Dataset items:
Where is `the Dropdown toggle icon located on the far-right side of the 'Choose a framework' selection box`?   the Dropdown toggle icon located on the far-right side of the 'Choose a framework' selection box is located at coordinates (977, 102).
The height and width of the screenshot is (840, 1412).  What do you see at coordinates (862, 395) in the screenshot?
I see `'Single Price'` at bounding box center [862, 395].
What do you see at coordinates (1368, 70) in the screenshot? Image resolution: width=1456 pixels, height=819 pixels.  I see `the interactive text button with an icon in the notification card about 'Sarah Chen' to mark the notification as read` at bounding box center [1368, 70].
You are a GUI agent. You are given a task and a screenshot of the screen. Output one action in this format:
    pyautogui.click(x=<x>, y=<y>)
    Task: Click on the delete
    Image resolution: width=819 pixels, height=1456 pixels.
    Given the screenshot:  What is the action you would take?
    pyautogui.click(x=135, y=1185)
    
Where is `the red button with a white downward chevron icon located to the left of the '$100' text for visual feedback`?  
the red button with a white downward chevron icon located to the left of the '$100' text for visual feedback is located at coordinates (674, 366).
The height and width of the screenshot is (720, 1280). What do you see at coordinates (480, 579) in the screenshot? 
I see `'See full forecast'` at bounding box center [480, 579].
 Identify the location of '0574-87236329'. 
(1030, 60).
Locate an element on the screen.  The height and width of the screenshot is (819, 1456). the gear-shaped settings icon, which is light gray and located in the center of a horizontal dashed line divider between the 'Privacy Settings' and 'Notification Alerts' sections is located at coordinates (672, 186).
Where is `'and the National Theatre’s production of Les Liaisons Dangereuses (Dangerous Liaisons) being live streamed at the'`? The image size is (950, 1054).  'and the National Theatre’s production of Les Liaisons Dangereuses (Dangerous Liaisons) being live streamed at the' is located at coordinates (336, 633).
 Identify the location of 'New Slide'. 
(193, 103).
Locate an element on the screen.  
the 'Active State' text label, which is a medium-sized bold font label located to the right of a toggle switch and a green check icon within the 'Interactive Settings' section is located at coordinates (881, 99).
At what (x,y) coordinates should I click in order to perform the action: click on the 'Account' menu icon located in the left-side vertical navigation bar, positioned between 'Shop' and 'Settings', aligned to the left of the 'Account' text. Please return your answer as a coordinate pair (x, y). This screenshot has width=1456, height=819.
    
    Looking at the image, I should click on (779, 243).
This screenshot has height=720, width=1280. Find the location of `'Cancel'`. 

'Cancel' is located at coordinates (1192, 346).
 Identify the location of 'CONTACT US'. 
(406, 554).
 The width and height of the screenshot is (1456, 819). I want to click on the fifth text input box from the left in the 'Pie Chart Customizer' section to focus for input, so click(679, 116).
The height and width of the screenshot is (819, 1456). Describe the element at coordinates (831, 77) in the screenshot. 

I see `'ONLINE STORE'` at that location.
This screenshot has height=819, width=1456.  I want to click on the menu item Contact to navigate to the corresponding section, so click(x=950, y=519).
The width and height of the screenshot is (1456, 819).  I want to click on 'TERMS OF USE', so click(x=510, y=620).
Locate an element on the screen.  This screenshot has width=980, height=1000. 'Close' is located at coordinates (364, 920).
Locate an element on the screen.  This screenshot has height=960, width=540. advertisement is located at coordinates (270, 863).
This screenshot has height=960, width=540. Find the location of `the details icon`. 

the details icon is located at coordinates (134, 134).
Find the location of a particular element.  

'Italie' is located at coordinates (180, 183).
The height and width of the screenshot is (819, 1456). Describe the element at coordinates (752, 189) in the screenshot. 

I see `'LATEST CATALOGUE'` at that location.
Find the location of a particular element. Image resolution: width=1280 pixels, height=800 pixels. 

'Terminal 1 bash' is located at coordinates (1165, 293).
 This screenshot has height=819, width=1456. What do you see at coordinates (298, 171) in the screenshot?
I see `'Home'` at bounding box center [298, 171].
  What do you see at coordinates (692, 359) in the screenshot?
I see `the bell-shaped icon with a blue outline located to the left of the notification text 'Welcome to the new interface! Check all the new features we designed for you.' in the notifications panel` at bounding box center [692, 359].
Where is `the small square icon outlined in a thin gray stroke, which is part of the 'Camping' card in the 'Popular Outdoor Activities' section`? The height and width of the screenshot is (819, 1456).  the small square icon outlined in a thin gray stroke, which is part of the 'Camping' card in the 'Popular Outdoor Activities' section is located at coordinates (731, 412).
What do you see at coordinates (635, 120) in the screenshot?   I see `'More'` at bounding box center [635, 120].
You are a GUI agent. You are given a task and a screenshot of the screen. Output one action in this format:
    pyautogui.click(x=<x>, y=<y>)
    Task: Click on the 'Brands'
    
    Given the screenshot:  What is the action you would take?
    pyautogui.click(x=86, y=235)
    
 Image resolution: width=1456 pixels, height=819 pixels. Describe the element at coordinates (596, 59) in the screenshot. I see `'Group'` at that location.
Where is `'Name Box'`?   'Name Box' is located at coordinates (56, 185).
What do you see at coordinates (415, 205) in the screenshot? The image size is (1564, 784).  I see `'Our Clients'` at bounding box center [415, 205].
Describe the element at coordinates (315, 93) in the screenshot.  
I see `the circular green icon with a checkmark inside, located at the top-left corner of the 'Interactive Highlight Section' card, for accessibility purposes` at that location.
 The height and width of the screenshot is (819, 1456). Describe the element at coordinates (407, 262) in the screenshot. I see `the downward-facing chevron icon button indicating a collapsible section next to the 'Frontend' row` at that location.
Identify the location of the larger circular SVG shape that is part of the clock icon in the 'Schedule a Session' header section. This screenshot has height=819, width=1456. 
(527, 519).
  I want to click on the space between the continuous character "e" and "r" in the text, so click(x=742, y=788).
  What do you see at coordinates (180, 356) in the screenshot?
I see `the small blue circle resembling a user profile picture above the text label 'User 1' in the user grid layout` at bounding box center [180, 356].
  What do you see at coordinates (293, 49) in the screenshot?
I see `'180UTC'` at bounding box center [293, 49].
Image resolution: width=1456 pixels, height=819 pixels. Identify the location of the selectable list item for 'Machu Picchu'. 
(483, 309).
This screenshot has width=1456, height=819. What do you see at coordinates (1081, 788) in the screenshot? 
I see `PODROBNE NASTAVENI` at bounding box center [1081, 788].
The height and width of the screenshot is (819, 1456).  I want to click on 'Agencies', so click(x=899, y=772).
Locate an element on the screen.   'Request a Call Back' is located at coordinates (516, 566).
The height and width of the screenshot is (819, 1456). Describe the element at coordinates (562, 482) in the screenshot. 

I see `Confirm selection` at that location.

## [PROMPT]
Give back, unchanged, the lines of the items above from the one containing "Find the location of a particular element. Image" through the one containing "coordinates (56, 185).", both included.

## [THE RESULT]
Find the location of a particular element. Image resolution: width=1280 pixels, height=800 pixels. 

'Terminal 1 bash' is located at coordinates (1165, 293).
 This screenshot has height=819, width=1456. What do you see at coordinates (298, 171) in the screenshot?
I see `'Home'` at bounding box center [298, 171].
  What do you see at coordinates (692, 359) in the screenshot?
I see `the bell-shaped icon with a blue outline located to the left of the notification text 'Welcome to the new interface! Check all the new features we designed for you.' in the notifications panel` at bounding box center [692, 359].
Where is `the small square icon outlined in a thin gray stroke, which is part of the 'Camping' card in the 'Popular Outdoor Activities' section`? The height and width of the screenshot is (819, 1456).  the small square icon outlined in a thin gray stroke, which is part of the 'Camping' card in the 'Popular Outdoor Activities' section is located at coordinates (731, 412).
What do you see at coordinates (635, 120) in the screenshot?   I see `'More'` at bounding box center [635, 120].
You are a GUI agent. You are given a task and a screenshot of the screen. Output one action in this format:
    pyautogui.click(x=<x>, y=<y>)
    Task: Click on the 'Brands'
    
    Given the screenshot:  What is the action you would take?
    pyautogui.click(x=86, y=235)
    
 Image resolution: width=1456 pixels, height=819 pixels. Describe the element at coordinates (596, 59) in the screenshot. I see `'Group'` at that location.
Where is `'Name Box'`?   'Name Box' is located at coordinates (56, 185).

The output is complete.